Delivered: .mcp.json with exa MCP using stdio transport.
Meta-Critic Review:
### High Priority Issues **Suboptimal Transport Choice** - **File**: .mcp.json - **Issue**: stdio transport used for cloud service - **Standard**: knowledge-mcp specifies "Use streamable-http for cloud/production" - **Fix**: Change to streamable-http with URL configuration
Example 3: Intent Misalignment
Request: "Create RESTful API endpoints for user management."

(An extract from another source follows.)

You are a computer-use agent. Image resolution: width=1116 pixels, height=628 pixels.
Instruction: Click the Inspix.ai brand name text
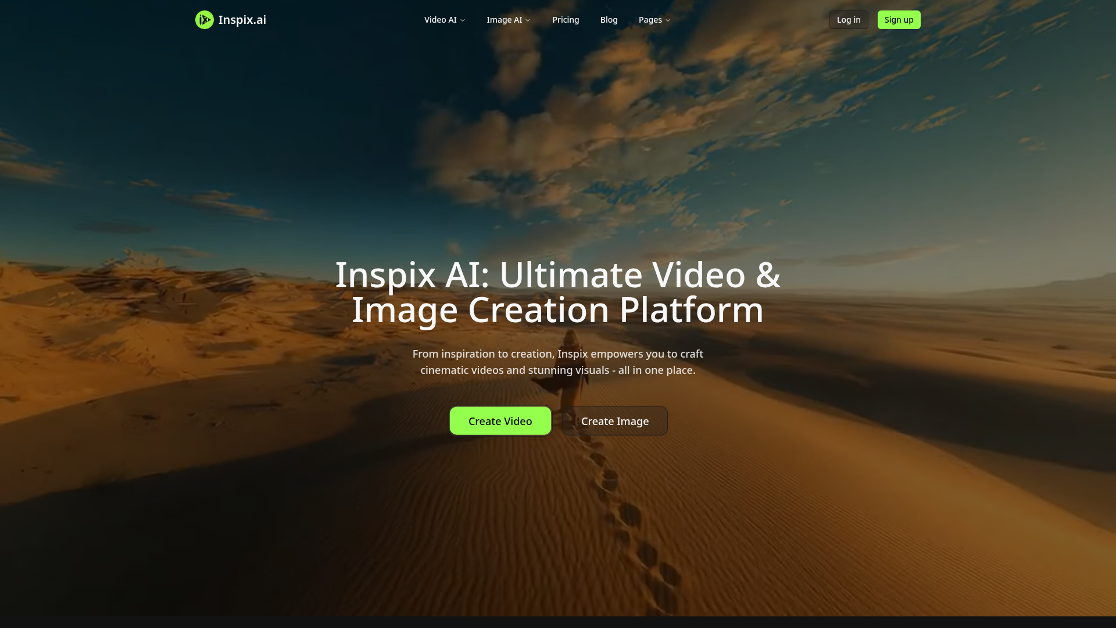coord(242,20)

Delivered: GraphQL endpoints instead (agent decided it was "more modern").
Meta-Critic Review:
### Critical Issues (Blocking) **Technology Mismatch** - **Issue**: GraphQL implemented when RESTful API was requested - **Root Cause**: Agent made architectural decision without consultation - **Required Action**: Rebuild as RESTful API per original request - **Process Improvement**: When architectural alternatives exist, ask user before deviating
Recognition: "Does this audit reveal actionable insights?" → Check: 1) Specific file locations, 2) Reference to standards, 3) Clear severity classification.